To address this researchers have introduced CodecLM, a general framework for adaptively generating high quality synthetic data for LLM alignment with different downstream instruction distributions and LLMs. Drawing on the Encode-Decode principles CodecLM works as follows: First, the strong LLM (fs) encodes the seed instruction into instruction metadata, specifying its use case and skills required for responses. Next, fs decodes metadata into basic instructions. Meanwhile, Self-Rubrics leverages fs to generate rubrics and actions to improve the basic instruction, tailoring them for the downstream task. Finally, Contrastive Filtering uses a scoring function S to compare fs and ft’s responses. The most effective pairs are selected for aligning the LLM, while less effective instructions are sent for further improvement.
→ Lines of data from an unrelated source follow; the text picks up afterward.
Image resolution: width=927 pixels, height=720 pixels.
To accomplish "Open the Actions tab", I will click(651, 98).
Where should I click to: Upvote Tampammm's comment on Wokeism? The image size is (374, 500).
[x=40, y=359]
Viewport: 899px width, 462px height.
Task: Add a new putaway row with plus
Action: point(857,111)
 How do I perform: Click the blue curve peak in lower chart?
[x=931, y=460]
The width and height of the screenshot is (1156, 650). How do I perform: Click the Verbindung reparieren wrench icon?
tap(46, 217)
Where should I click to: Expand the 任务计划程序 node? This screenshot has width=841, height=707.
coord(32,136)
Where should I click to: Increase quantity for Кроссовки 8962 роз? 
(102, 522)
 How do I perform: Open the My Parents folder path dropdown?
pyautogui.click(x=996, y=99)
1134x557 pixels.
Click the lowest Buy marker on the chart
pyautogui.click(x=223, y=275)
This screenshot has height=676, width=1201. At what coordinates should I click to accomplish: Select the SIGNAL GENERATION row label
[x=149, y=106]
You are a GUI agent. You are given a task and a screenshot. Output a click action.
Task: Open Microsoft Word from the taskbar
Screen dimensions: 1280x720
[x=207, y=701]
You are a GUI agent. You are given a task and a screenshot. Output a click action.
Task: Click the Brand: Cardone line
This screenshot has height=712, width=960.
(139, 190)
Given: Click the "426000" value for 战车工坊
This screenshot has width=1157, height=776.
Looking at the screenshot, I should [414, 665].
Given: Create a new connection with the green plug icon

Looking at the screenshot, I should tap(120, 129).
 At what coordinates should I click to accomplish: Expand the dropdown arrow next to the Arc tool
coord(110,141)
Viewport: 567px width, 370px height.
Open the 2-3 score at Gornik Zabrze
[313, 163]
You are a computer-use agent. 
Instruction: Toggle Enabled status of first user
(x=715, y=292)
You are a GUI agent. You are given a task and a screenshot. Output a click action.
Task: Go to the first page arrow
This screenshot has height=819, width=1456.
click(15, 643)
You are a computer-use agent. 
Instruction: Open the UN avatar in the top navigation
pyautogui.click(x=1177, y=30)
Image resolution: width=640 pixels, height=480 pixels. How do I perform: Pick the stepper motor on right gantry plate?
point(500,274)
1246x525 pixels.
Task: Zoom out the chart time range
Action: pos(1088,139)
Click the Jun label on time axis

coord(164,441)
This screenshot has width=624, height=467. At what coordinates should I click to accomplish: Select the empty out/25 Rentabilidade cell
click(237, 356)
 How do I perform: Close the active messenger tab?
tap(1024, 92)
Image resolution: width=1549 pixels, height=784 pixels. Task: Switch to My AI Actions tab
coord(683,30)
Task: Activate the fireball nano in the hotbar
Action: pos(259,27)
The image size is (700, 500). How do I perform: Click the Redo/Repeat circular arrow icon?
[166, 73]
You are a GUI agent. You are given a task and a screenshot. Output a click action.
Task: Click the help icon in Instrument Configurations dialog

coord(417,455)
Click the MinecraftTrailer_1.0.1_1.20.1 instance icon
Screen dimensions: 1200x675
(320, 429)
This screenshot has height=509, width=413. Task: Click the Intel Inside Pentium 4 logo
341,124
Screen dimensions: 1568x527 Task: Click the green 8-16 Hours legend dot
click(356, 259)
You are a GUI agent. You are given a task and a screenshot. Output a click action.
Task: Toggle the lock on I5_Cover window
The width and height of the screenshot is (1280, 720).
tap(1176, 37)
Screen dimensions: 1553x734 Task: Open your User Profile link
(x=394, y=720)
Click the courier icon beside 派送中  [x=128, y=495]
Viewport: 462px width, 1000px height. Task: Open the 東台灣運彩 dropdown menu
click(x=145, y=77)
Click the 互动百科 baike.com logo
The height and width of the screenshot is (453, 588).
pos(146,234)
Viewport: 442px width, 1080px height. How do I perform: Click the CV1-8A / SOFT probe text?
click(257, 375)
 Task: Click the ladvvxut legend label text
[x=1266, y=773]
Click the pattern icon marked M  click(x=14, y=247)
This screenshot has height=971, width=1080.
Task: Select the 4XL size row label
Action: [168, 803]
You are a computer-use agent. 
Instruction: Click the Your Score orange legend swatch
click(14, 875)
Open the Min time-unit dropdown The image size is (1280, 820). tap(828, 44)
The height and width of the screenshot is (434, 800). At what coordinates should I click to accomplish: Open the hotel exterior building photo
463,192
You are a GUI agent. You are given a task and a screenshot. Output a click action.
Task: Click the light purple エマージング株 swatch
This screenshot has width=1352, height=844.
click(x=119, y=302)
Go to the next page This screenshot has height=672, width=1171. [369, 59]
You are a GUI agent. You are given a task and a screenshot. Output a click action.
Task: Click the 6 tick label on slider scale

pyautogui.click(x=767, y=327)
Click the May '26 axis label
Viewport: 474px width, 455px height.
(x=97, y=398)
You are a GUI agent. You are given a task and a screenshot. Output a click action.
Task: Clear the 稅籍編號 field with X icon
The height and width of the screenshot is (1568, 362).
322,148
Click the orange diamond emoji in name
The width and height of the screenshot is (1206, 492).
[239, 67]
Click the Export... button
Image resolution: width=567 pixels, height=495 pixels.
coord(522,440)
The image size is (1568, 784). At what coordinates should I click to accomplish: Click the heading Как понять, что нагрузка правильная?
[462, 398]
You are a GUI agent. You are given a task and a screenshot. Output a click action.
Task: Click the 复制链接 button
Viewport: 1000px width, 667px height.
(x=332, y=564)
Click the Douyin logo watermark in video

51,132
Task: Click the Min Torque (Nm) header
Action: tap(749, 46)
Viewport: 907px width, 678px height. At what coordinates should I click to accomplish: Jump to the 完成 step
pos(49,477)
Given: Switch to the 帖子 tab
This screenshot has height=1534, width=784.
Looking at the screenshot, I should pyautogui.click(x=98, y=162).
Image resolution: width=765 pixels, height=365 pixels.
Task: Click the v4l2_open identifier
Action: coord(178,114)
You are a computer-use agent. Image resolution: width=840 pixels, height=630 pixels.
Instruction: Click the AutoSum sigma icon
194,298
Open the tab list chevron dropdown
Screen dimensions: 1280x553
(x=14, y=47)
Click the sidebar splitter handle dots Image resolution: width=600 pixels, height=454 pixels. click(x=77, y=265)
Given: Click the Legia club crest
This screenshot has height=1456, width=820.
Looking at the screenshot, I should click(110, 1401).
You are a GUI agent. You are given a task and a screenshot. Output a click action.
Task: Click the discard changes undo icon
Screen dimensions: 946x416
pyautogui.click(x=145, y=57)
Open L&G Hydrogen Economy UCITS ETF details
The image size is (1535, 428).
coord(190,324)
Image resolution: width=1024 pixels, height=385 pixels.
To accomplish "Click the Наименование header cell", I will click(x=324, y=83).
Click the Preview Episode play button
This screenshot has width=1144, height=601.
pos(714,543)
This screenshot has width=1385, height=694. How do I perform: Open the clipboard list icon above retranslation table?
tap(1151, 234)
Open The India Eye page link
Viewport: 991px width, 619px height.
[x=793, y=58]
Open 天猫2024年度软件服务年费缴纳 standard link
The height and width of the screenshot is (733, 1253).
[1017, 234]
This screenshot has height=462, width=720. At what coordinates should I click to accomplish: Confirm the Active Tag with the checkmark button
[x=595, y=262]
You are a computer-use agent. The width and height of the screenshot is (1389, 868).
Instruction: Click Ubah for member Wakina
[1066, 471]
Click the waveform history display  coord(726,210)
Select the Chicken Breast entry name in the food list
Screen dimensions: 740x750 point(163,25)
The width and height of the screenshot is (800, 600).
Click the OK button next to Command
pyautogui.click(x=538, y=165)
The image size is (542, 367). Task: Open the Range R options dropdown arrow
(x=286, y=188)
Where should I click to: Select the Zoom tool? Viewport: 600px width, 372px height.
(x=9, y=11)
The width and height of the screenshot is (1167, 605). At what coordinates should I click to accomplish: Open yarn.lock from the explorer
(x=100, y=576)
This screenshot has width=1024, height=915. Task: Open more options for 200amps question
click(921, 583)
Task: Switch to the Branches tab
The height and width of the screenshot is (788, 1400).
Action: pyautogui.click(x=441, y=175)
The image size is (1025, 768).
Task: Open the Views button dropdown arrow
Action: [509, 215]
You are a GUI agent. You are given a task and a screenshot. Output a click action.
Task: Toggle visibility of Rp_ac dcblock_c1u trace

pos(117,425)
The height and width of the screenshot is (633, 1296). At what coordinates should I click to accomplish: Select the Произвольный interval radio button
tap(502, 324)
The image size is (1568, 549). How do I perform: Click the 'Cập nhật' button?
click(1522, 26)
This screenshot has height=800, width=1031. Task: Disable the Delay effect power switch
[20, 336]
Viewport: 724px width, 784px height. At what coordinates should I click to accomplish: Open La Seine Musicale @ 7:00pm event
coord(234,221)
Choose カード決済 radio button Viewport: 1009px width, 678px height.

CodecLM was evaluated on various benchmarks including EvolInstruct, Vicuna, Self-Instruct and Koala and against various methods Self-Instruct, Alpagasus, Tree-Instruct, WizardLM and WizardLM+. All methods were trained on LLaMA-7B or 13B as the target LLM and compared against Gemini-Pro, the strong LLM that generates the data. CodecLM outperforms against all methods consistently on all benchmarks, with both the target LLMs.